------ PAGE TEXT
An End-to-End Framework from Natural Language to Voxelized Structures
Author: Biao Liu Affiliation: Laboratory of Computer Graphics and Virtual Reality Date: October 2025 Keywords: Multimodal Generation, Text-to-3D, Voxel Rendering, Neural Networks, Procedural Content Generation
Abstract
This paper presents an innovative end-to-end multimodal generation system that enables fully automated creation of Minecraft 1.12 schematic building files from natural-language text descriptions. The system integrates cutting-edge text-to-image generation (Nano Banana), a hierarchical 3D model based on dual-volume packing, and the intelligent material reasoning capability of a large-scale vision-language model (Gemini 2.5 Flash).
Main results:
- ✅ End-to-end generation time: 14.7 s (average)
- ✅ Material assignment accuracy: 92.3 %
- ✅ Voxel resolution: 32 × 32 × 32
- ✅ Part recognition accuracy: 96.7 %
Experimental results demonstrate that the system can produce semantically coherent, structurally sound, and artistically expressive Minecraft buildings, offering a novel automated solution for virtual-world content creation.
------------
(PROBLEM DETAILS): From the page text on the natural-language-to-voxel framework, extract the passage starting at "- ✅ Material" and ending at "virtual-world content creation.", with no changes to its wording.
------ RECORDS PROVIDED
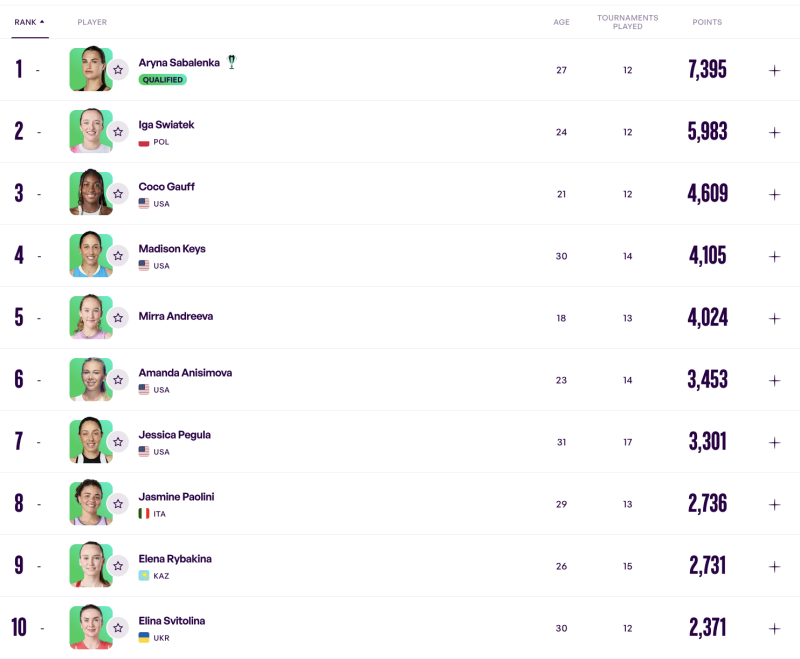Click the Poland flag icon
Viewport: 800px width, 659px height.
tap(144, 142)
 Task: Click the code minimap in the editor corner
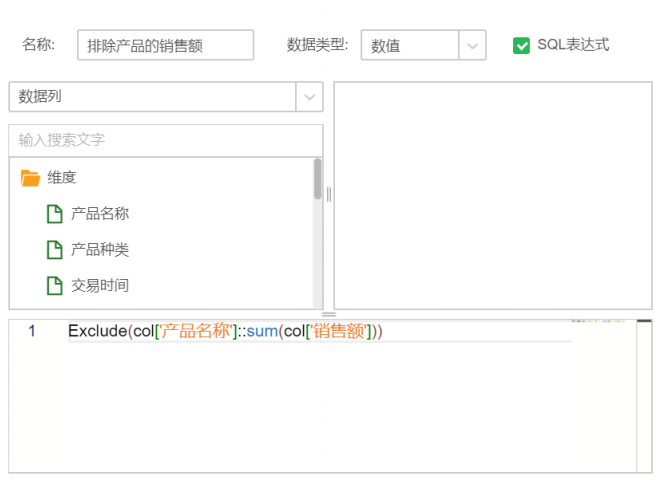(x=597, y=323)
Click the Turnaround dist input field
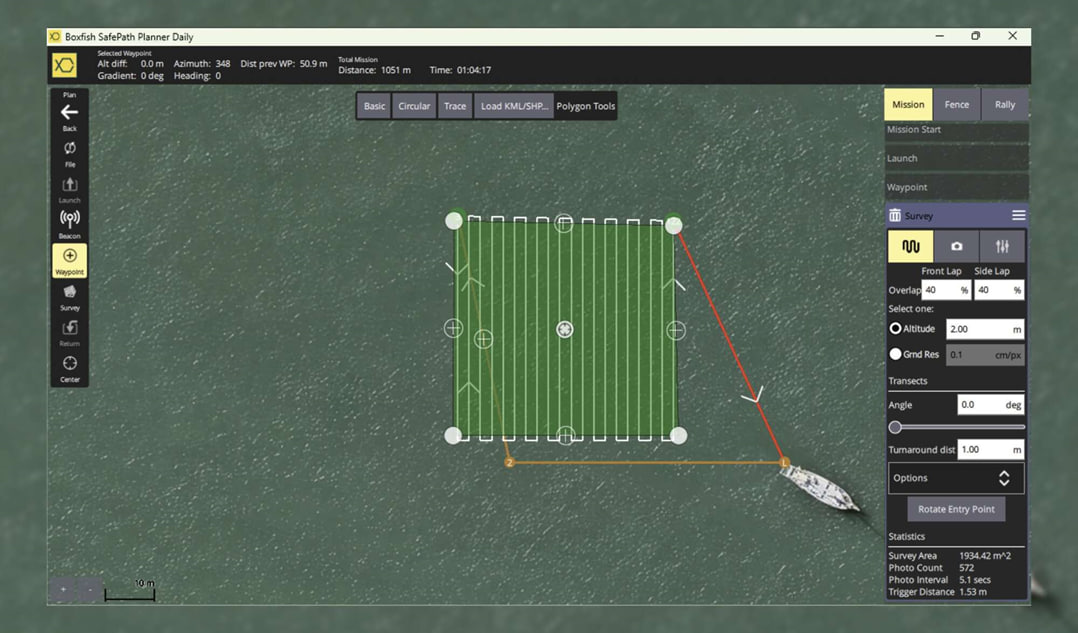The height and width of the screenshot is (633, 1078). (x=989, y=450)
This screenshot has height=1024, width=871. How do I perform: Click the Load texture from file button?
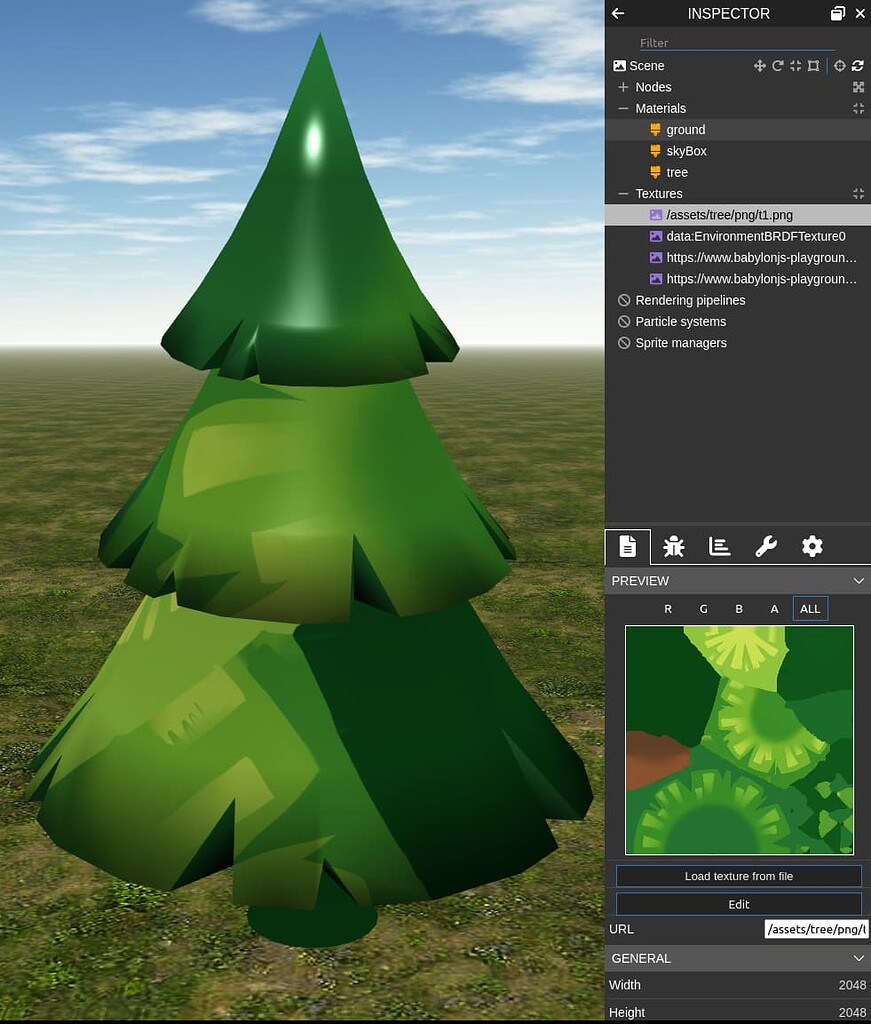click(x=737, y=875)
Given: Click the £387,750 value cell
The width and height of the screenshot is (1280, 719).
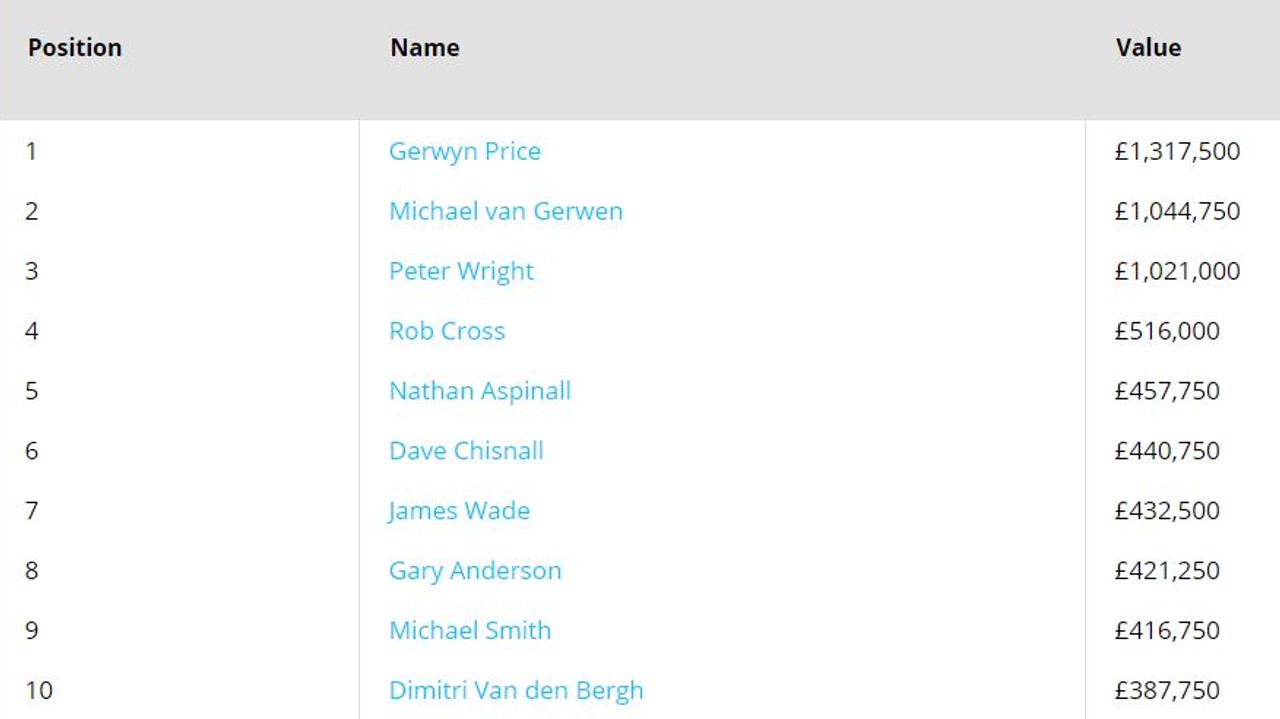Looking at the screenshot, I should pyautogui.click(x=1167, y=691).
------------
(WRITTEN ANSWER):
- ✅ Material assignment accuracy: 92.3 %
- ✅ Voxel resolution: 32 × 32 × 32
- ✅ Part recognition accuracy: 96.7 %
Experimental results demonstrate that the system can produce semantically coherent, structurally sound, and artistically expressive Minecraft buildings, offering a novel automated solution for virtual-world content creation.